Text:
Abstract
Indium tin oxide (ITO) is one of the most widely used transparent conductors in optoelectronic device applications. We investigated the optical properties of ITO thin films at high temperatures up to 800 °C using spectroscopic ellipsometry. As temperature increases, amorphous ITO thin films undergo a phase transition at ~ 200 °C and develop polycrystalline phases with increased optical gap energies. The optical gap energies of both polycrystalline and epitaxial ITO thin films decrease with increasing temperature due to electron–phonon interactions. Depending on the background oxygen partial pressure, however, we observed that the optical gap energies exhibit reversible changes, implying that the oxidation and reduction processes occur vigorously due to the low oxidation and reduction potential energies of the ITO thin films at high temperatures. This result suggests that the electronic structure of ITO thin films strongly depends on temperature and oxygen partial pressure while they remain optically transparent, i.e., optical gap energies > 3.6 eV.

Exercise task:
In the abstract on indium tin oxide thin films, at about what temperature do the amorphous films undergo a phase transition?

Data lines:
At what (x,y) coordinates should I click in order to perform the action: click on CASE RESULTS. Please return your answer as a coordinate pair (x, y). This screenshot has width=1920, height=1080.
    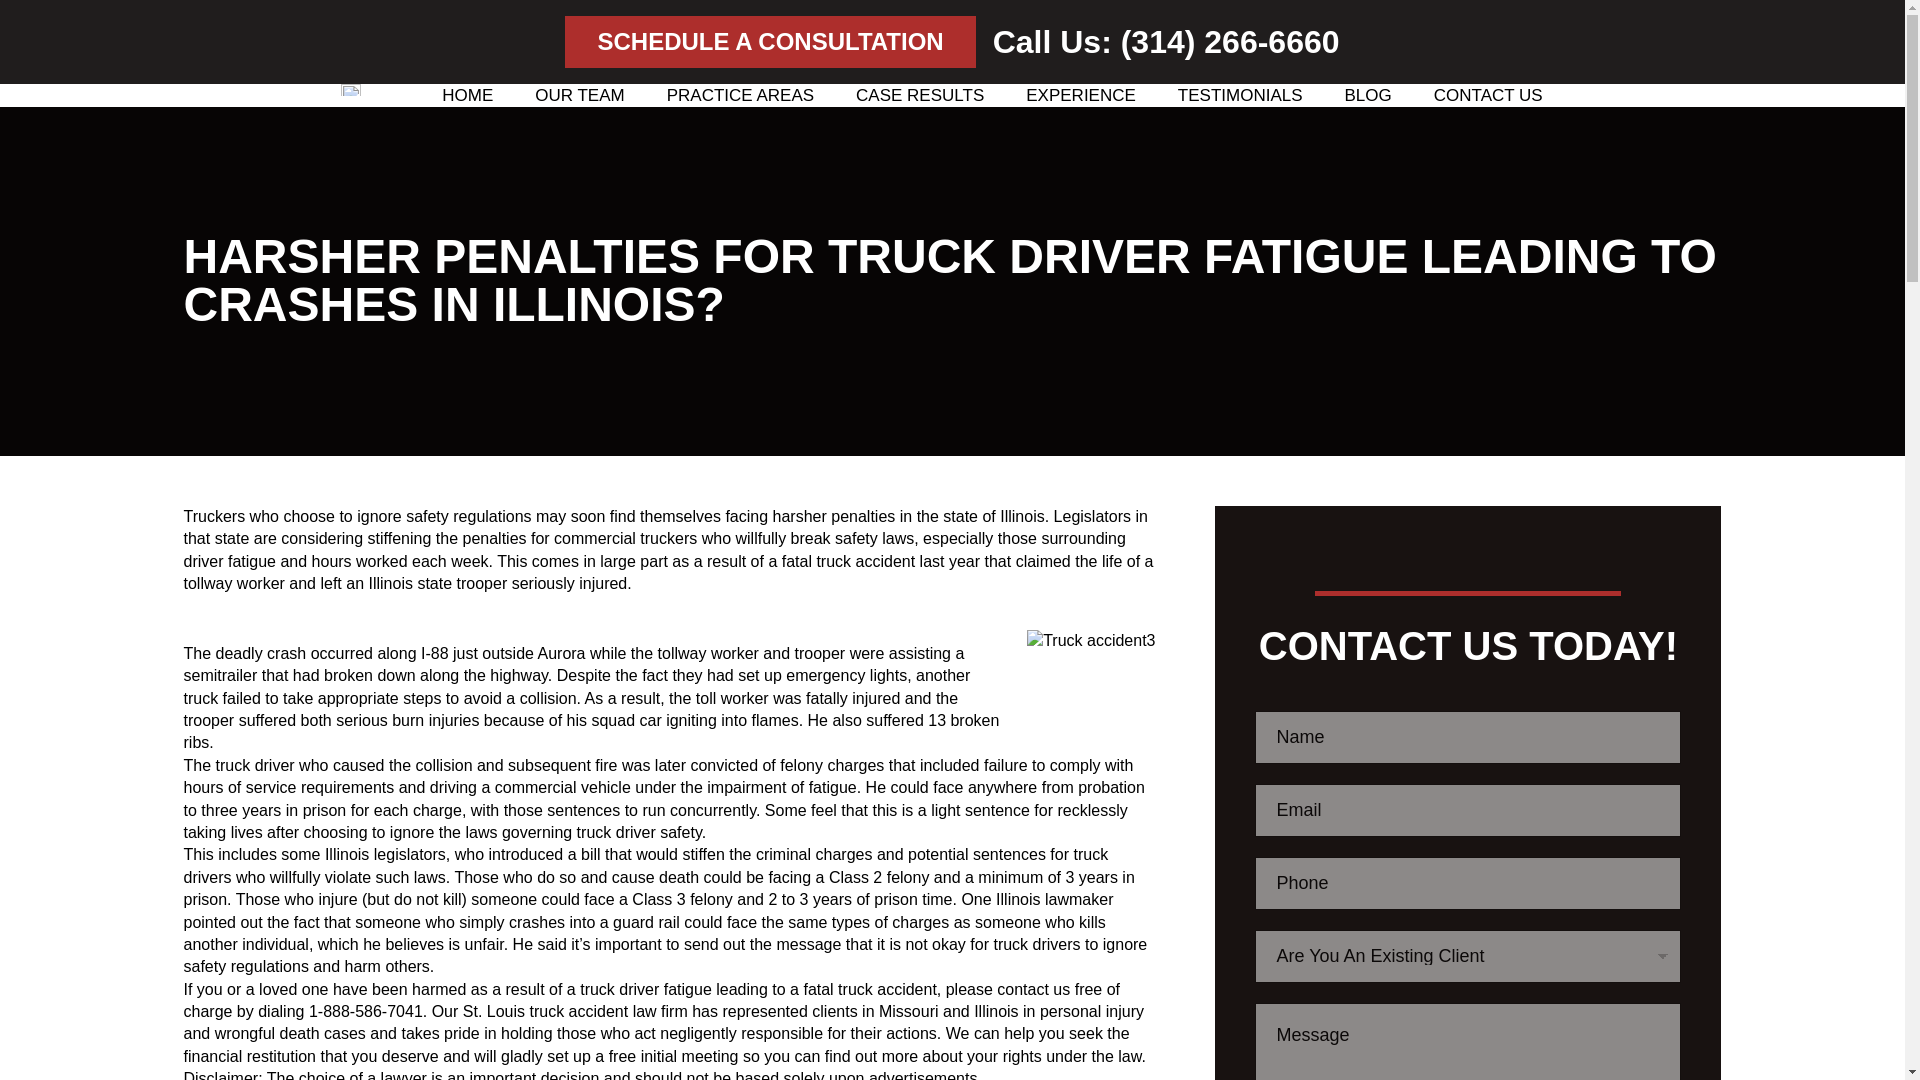
    Looking at the image, I should click on (920, 95).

The answer:
At about 200 °C.